AUSTIN, Texas—Dr. Victoria Rodriguez, associate professor in the Lyndon B. Johnson School of Public Affairs, has been appointed vice provost at The University of Texas at Austin.
Rodriguez has been delegated several key areas of responsibility in her new role, including advancement of the University president’s Latin American initiative, faculty recruiting and hiring, and the K-12 initiative.
UT Austin President Larry R. Faulkner has said in recent speeches that he places a high priority on strengthening Latin American studies on campus as well as strengthening UT Austin’s ties with Latin American countries.
Rodriguez said her vision as a vice-provost is to concentrate the efforts in four countries at this time — Mexico, Brazil, Argentina and Chile.
“I’d like to establish a regular exchange program where faculty from institutions in these four countries will come to work at UT Austin to use our many resources, particularly our libraries, and to provide an opportunity for our faculty to collaborate with them,” Rodriguez said. “The other important element I want emphasize is improving the exchange of students, particularly graduate students working in Latin American studies, so they will have an institutional base through these formalized exchange programs.”
Rodriguez said she also would like to bring together all the programs on Latin America that already exist on campus, including programs from disciplinary areas such as business, law, engineering and the sciences.
Regarding her responsibility for faculty hiring, Rodriguez said her goal is to increase the size and diversity of the faculty through the recruitment process.
She noted that in working on the K-12 initiative, she will be involved with 248 outreach programs at UT Austin that relate to the education of children from kindergarten through 12th grade.
UT Austin Provost Sheldon Ekland-Olson said he is delighted Rodriguez is joining the provost’s office.
“When we started talking about ways to advance the Latin American initiative and who might be good on campus to do that, the name that rose to the top most often and almost without exception, was Professor Rodriguez.
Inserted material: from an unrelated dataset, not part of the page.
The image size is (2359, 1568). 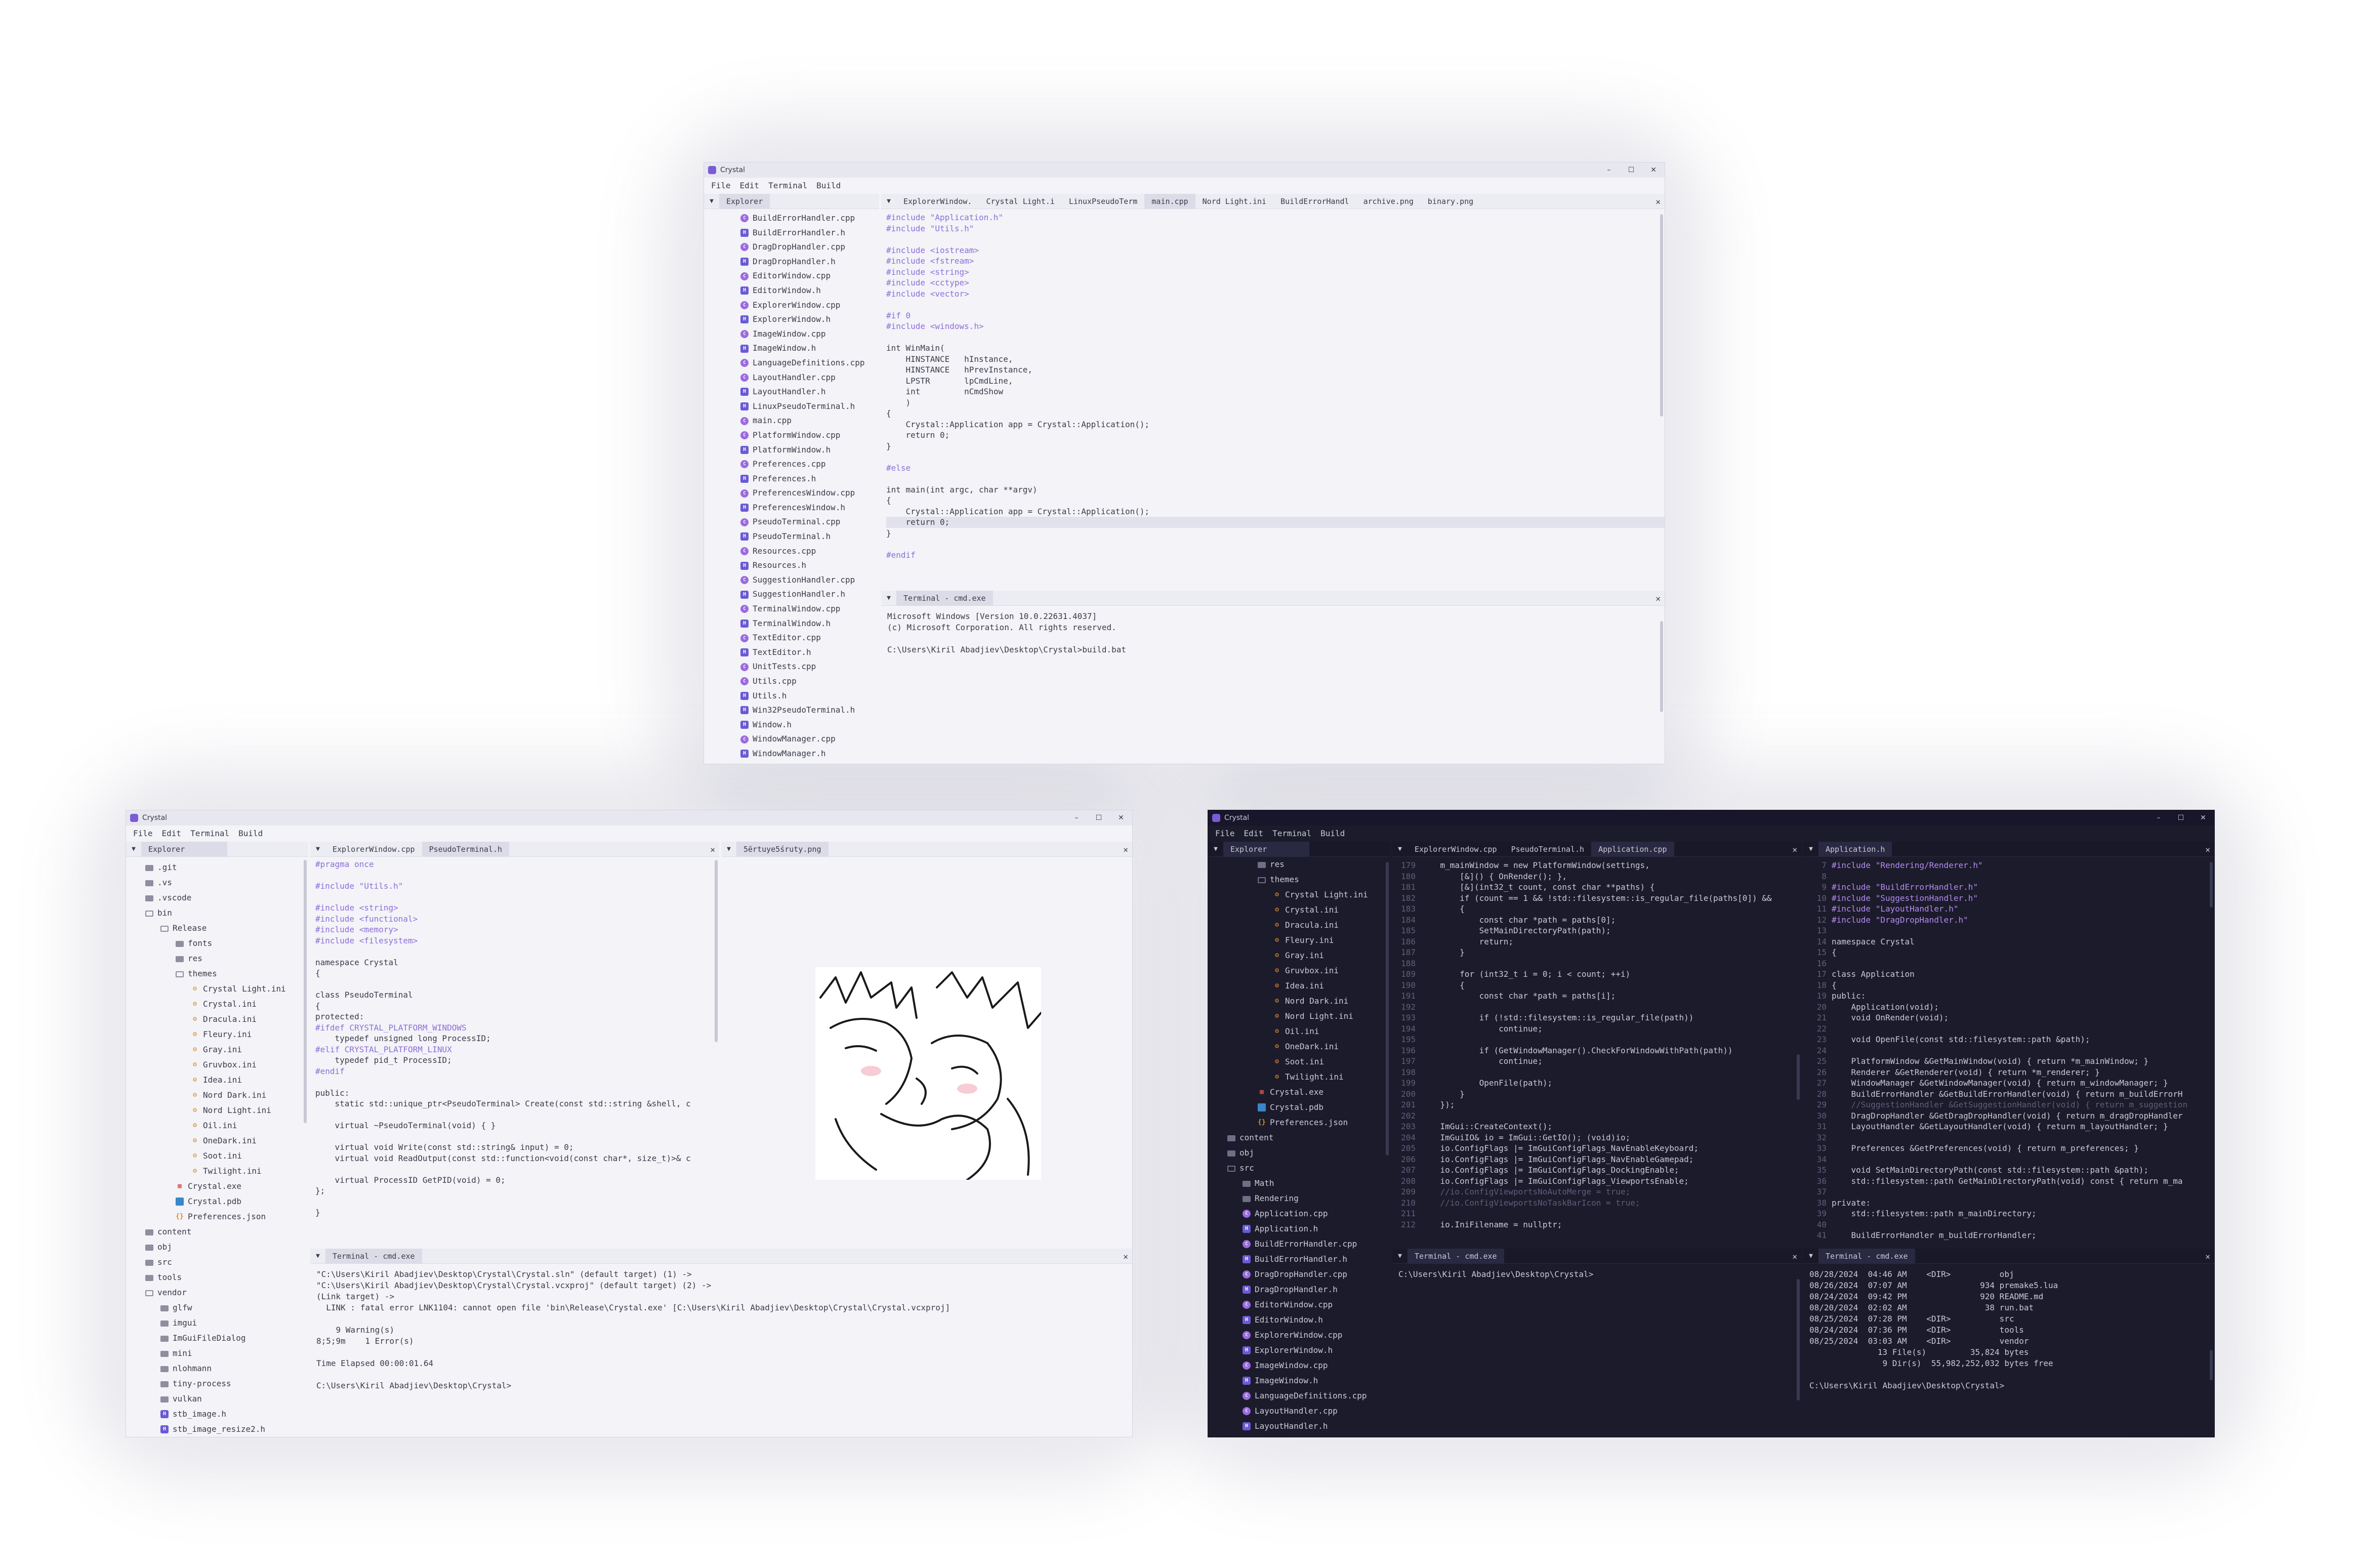 What do you see at coordinates (1308, 1108) in the screenshot?
I see `tree-item: Crystal.pdb` at bounding box center [1308, 1108].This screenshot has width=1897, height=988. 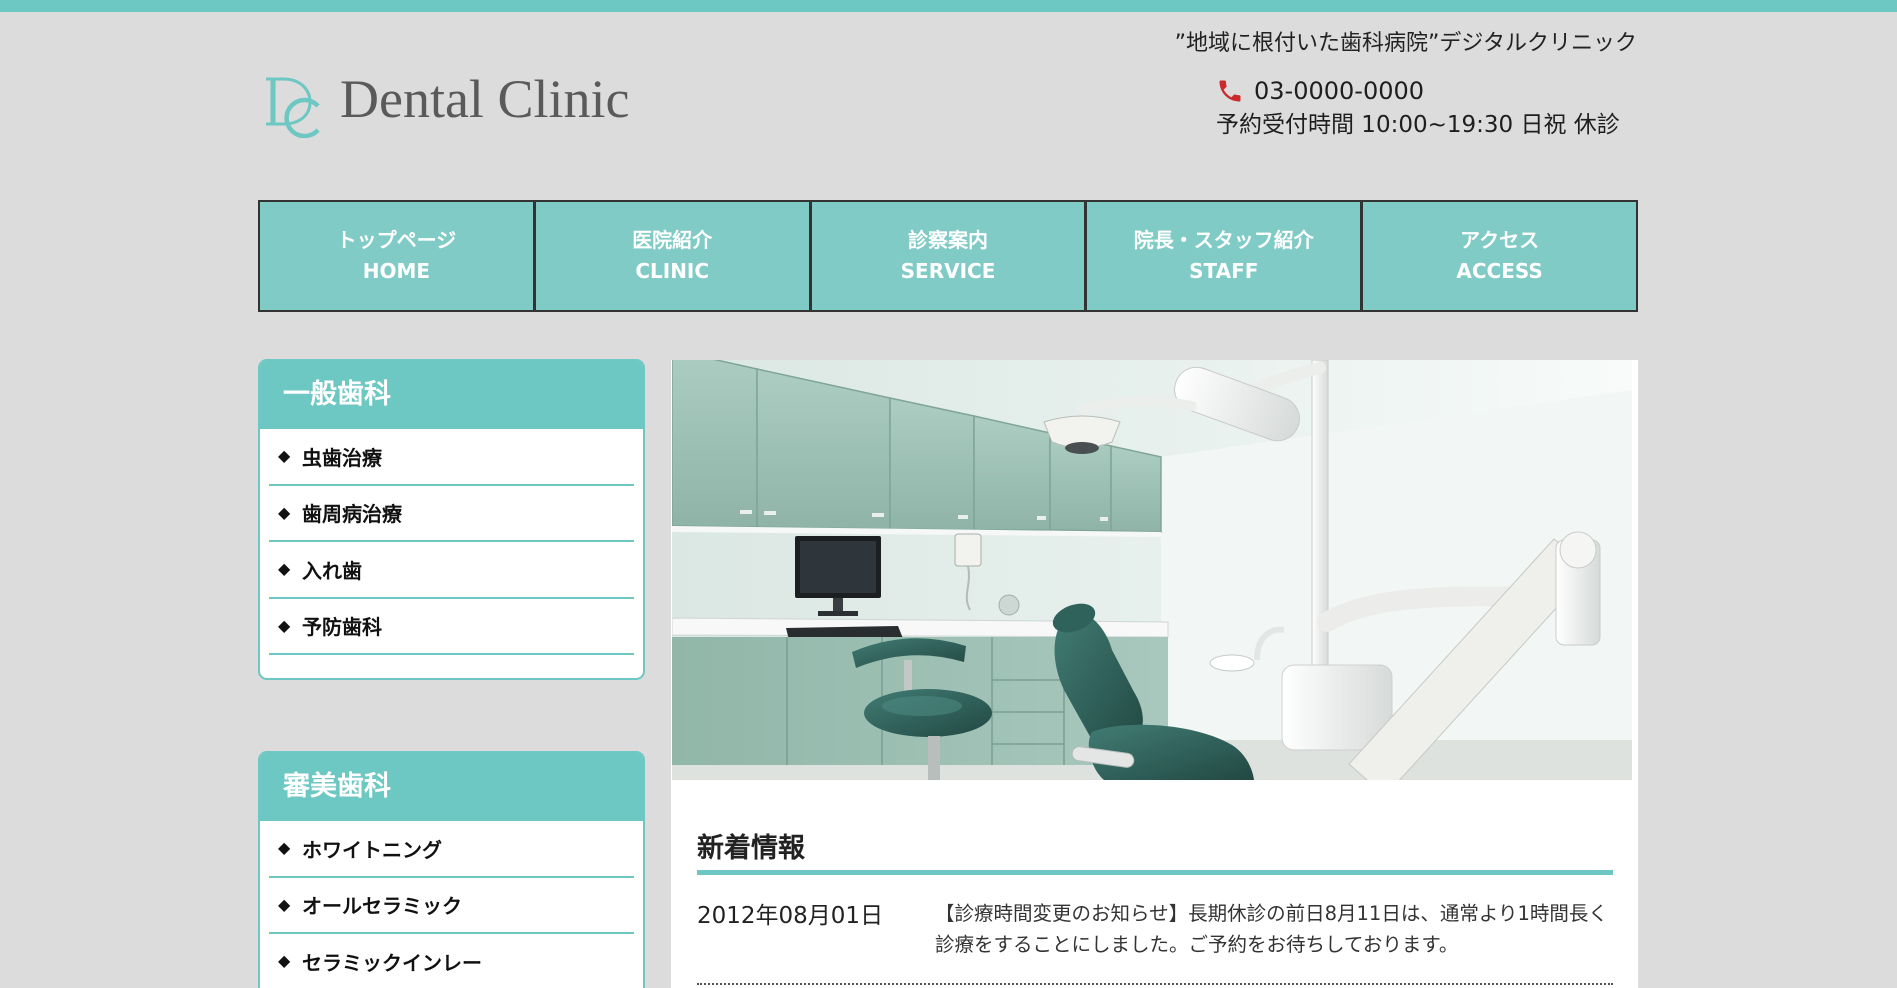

It was an easy decision to ask Victoria. She is a superb colleague, ” Ekland-Olson said.
Rodriguez received her bachelor of arts degree from the Tecnolgico de Monterrey (ITESM); her masters degree from The University of Texas at El Paso (UTEP), and Ph.D. in political science from the University of California, Berkeley. Her post doctorate experience included a president’s fellowship at the University of California, and visiting scholar at the University of Cambridge. Prior to her appointment to the LBJ School of Public Affairs in 1991, she taught political science at UTEP. Her current work includes a path-breaking research project on women in contemporary Mexican politics, which includes Women’s Participation in Mexican Political Life (1998) and a forthcoming volume on Women in Contemporary Mexican Politics.
Since joining UT Austin she has co-directed with Peter M. Ward a major National Science Foundation research project on opposition governments and politics in Mexico, on which she is co-author of three books and a number of articles. Their latest study is of State Government and New Federalism in Mexico (1999).
Among her other principal works are Decentralization in Mexico: From Reforma Municipal to Solidaridad to Nuevo Federalismo (1997), the revised edition in Spanish of which Descentralizacin en México was published in Mexico by the Fondo de Cultura Ecónomica in 2000,
In 1993-94, she served as a consultant for the World Bank on a project on decentralization and regional development in Mexico.